The ONE THING they all said was, “I wish SO BAD that someone would have told me that these kinds of side effects were a real possibility.” They spoke of being worse off mentally now, than pre transition. They all said nobody warned them, and expected life to be a miraculous and joyful after they began their transitions. But they said that after taking T for a while their misery grew so much worse.
You should point out that by no means will his life instantly become better. And that, in fact, the possibility exists that it will actually become much worse. How would he feel if he entered the realm of male pattern baldness so severely that he would become chrome done by 18? How would he feel, mentally, if that happened? What if he becomes a rage monster like some trans kids taking a lot of T?
I take T myself because my system basically stopped producing it after a head injury in a car accident. I take mine up to regular levels and I can feel elevated anger at times, I can take a step back and see that my anger is not logical for the situation that caused it. At times I am much quicker to frustration and and feel like hulking out at times.
I have seen many videos of trans people who said that they were gay, but the social climate made it seem like it’s more socially acceptable to be trans than gay. So, with social pressure from friends that decided they were trans. They all say they wished they didn’t take T or estrogen and permanently changed their bodies.
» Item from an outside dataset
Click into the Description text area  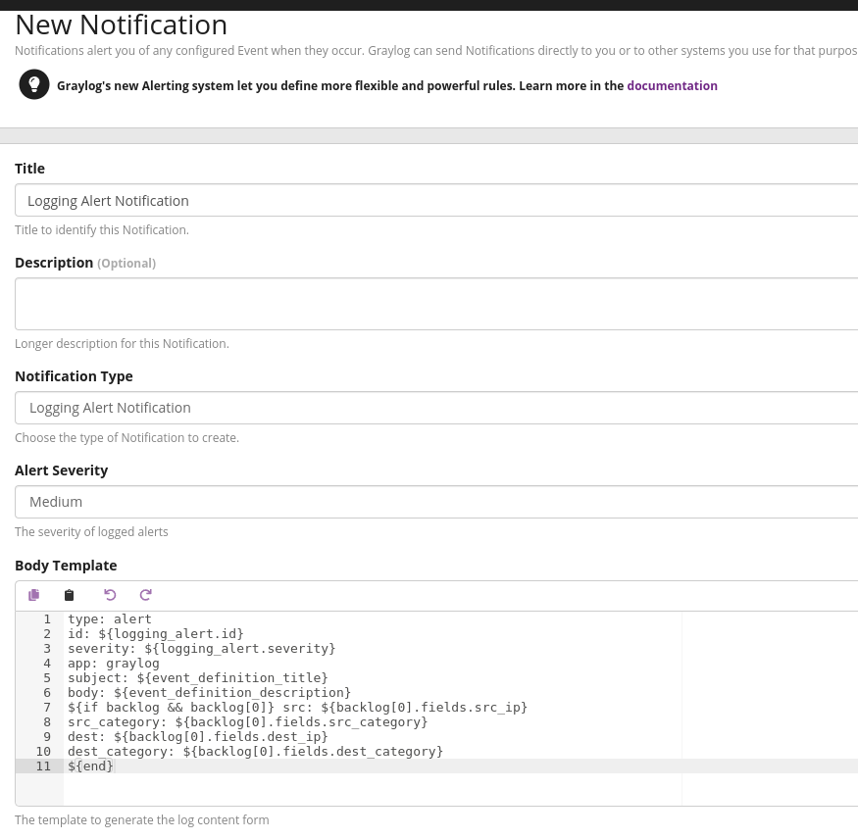click(x=436, y=304)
They said they should have listened to themselves and how they felt rather than friends, and sometimes even family who pressured them into becoming trans rather than admitting to themselves they were gay.
You should point out to him that many of the changes that take place are in fact permanent. That if he decides he is gay, or perhaps even straight, there is no coming back from some of the changes that physically occur. Tell him to wait until he is 18 and give it some serious consideration during that time.
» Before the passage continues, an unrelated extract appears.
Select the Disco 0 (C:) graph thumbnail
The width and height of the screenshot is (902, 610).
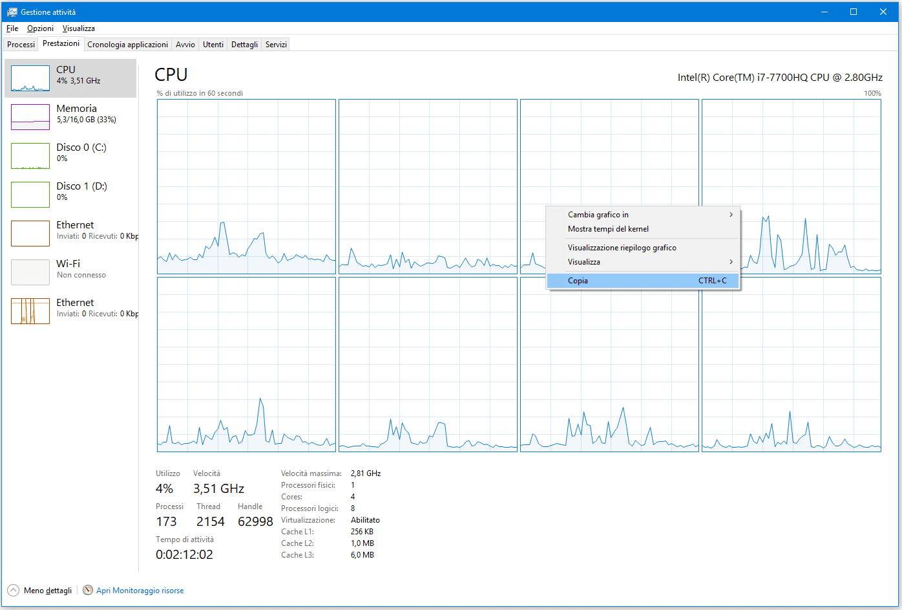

I spoke to a friend of mine whose kid is in a local middle school and she said that there is now elevated social status for kids who come out as transgender. It’s even considered cool sometimes, but she said most of them decided within a year or two that they weren’t trans.
My friend who told me this is a doctor and she said by no means is it safe for a teenage girl to start slamming their body and system with large amounts of testosterone. Many of the changes are not reversible and will stay that way for your life. Its a MAJOR DECISION that most teenagers can’t fully comprehend. She said she would never let her son or daughter alter their system like that while under her roof and said she would plead with them not to do it after they leave home.
Then you see the kids who say it saved their lives. What to do? I would much rather let my kid transition if it would save his/her life. I would stress out worrying about the permanent changes and potential mental downswing, but that is better than losing a child.
I’ve seen many teenagers and early twenty something’s saying they wish someone would have told them that these types of things can happen. Instead they were met with congratulations from their doctors, shrinks, and friends on how cool it is they are trans. Not long after, their regret sets in and their mental health starts to decline. It’s very sad.
You should find as many of those videos and stories as you can and show him that negative side effects do happen, and happen a lot. Show him it’s ok to be gay, and that he should not give in to social pressure. If he is gay, cool, that’s fine. Show him how many detransitioners say they are gay, and not trans, but listened to EVERYONE BUT THEMSELVES.
Point out that it’s not all easy roads ahead if he takes T. So many said they desperately wished anyone at all would have told them that side effects occur and that their mental health could get much worse and not better at all like they are told.
I hope this works out ok for you.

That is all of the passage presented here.